The US Food and Drug Administration (FDA) has granted Fast Track designation for Dyne Therapeutics ’ DYNE-251 to treat Duchenne muscular dystrophy (DMD) mutations amenable to exon 51 skipping. 

DYNE-251 comprises a phosphorodiamidate morpholino oligomer (PMO) conjugated to a fragment antibody (Fab) that attaches to the transferrin receptor 1 (TfR1) expressed highly on muscle. 

It can permit targeted muscle tissue delivery and boost exon skipping in the nucleus, aiding muscle cells to produce a shortened, functional dystrophin protein for halting or reversing the progression of the disease. 

In non-human primates, the product candidate showed a good safety profile. It attained exon skipping, particularly in the heart and diaphragm, muscles in DMD patients.

At present, DYNE-251 is being analysed in the international Phase I/II DELIVER trial.

This trial has a multiple ascending dose (MAD) randomised, placebo-controlled period of 24 weeks, an open-label extension of 24 weeks, as well as a long-term extension of 96 weeks. 

It will enrol nearly 46 ambulant and non-ambulant male DMD patients aged 4 to 16 years with mutations amenable to exon 51 skipping therapy.

Safety, tolerability and variation in dystrophin levels from baseline as evaluated by Western blot are the primary endpoints of the trial.

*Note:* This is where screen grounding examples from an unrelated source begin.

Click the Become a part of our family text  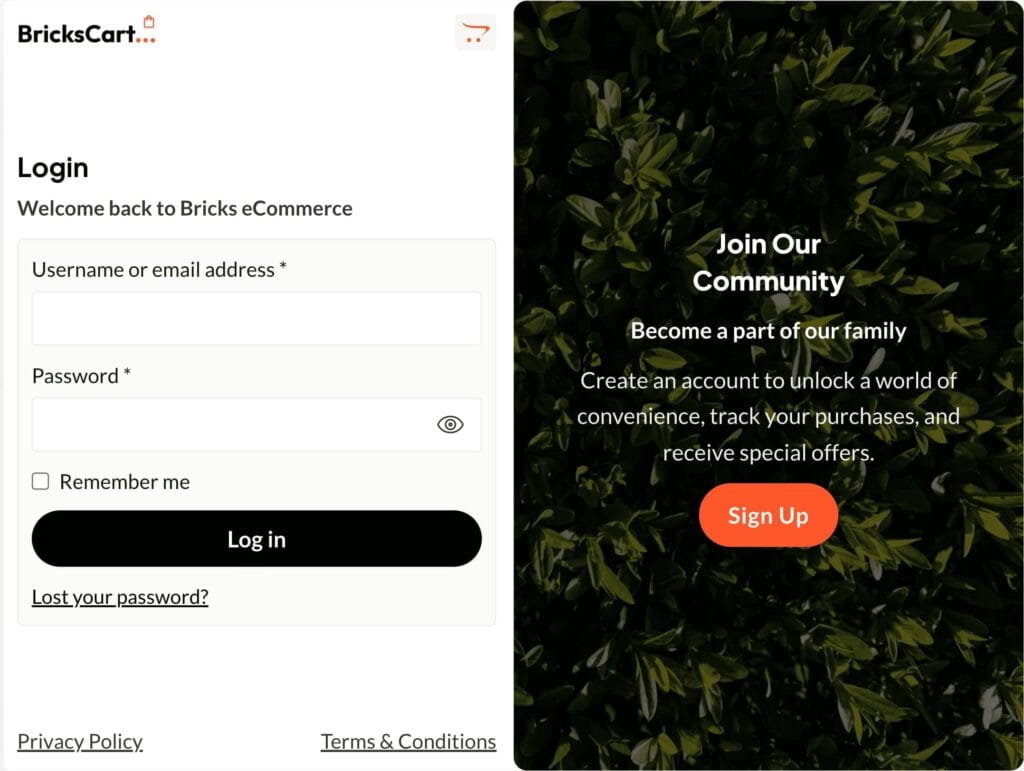tap(768, 331)
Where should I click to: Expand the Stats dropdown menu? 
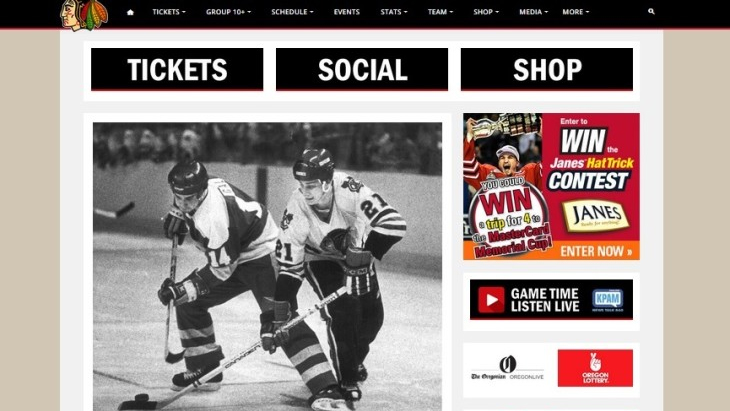tap(393, 12)
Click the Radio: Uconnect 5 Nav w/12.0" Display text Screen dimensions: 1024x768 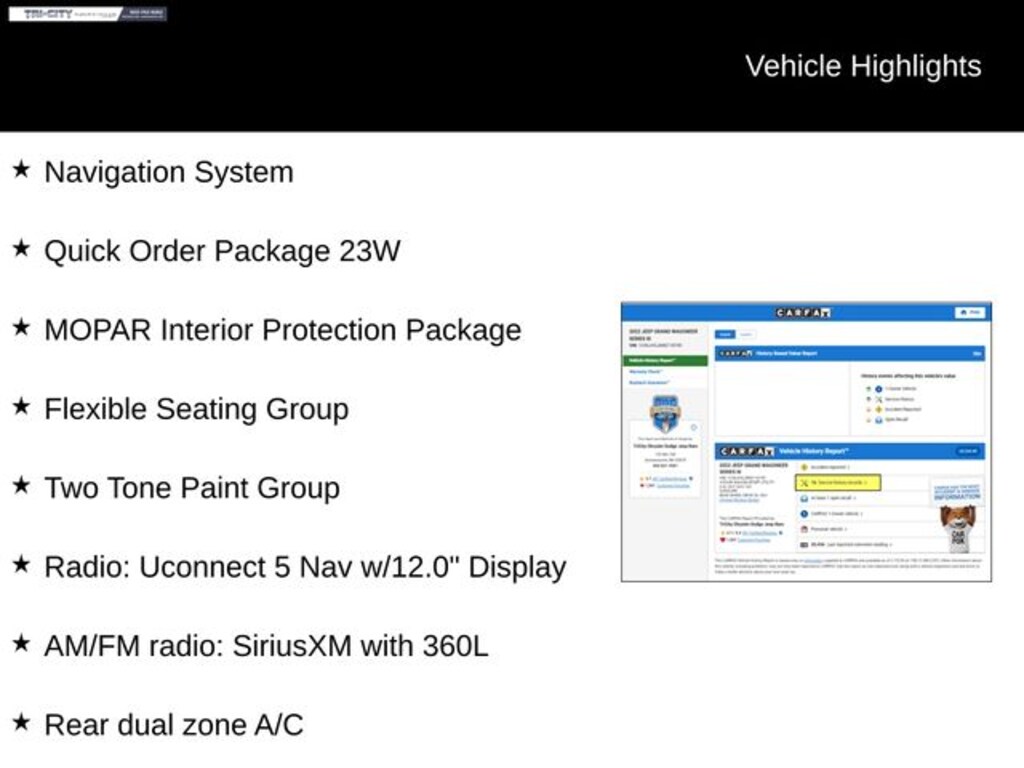[x=305, y=567]
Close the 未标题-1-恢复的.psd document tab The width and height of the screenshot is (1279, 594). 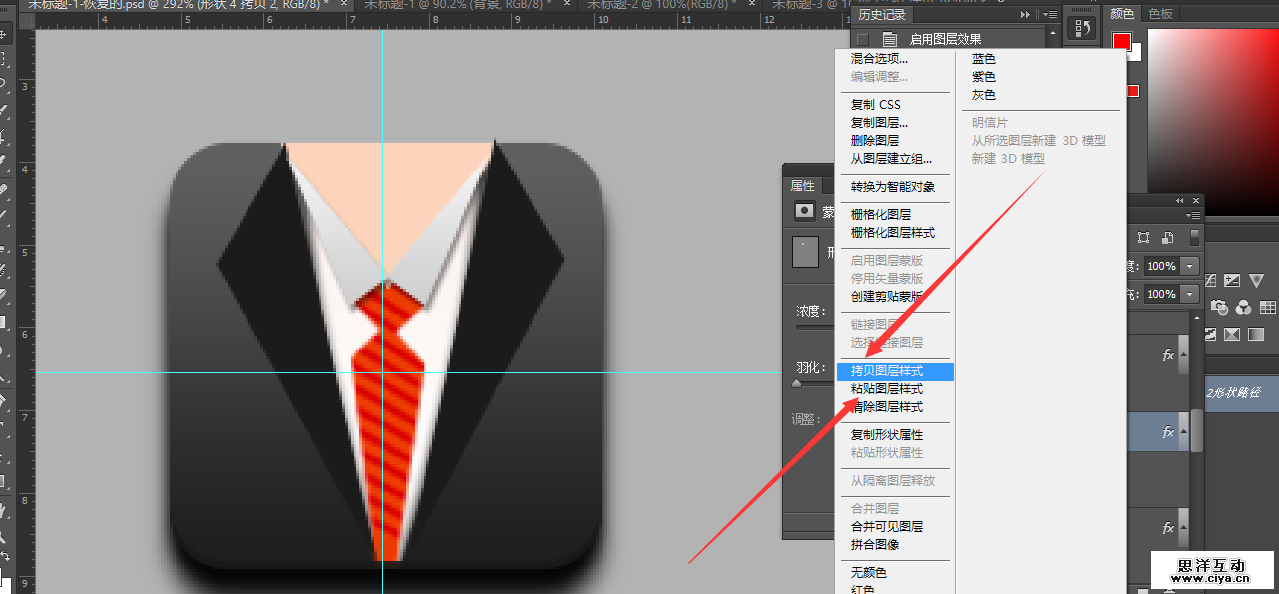coord(344,4)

Dyne Therapeutics chief medical officer Wildon Farwell said: “Every day is critical for patients and their families, and we are pleased that the FDA granted Fast Track designation as this provides an opportunity to expedite the development of DYNE-251. 

“Duchenne is a fatal disease and available therapies offer limited benefit. 

“We are focused on driving toward meaningful clinical data in our DELIVER trial anticipated in the second half of 2023 and continuing to work closely with the DMD community and the FDA to advance a potentially transformative therapy.”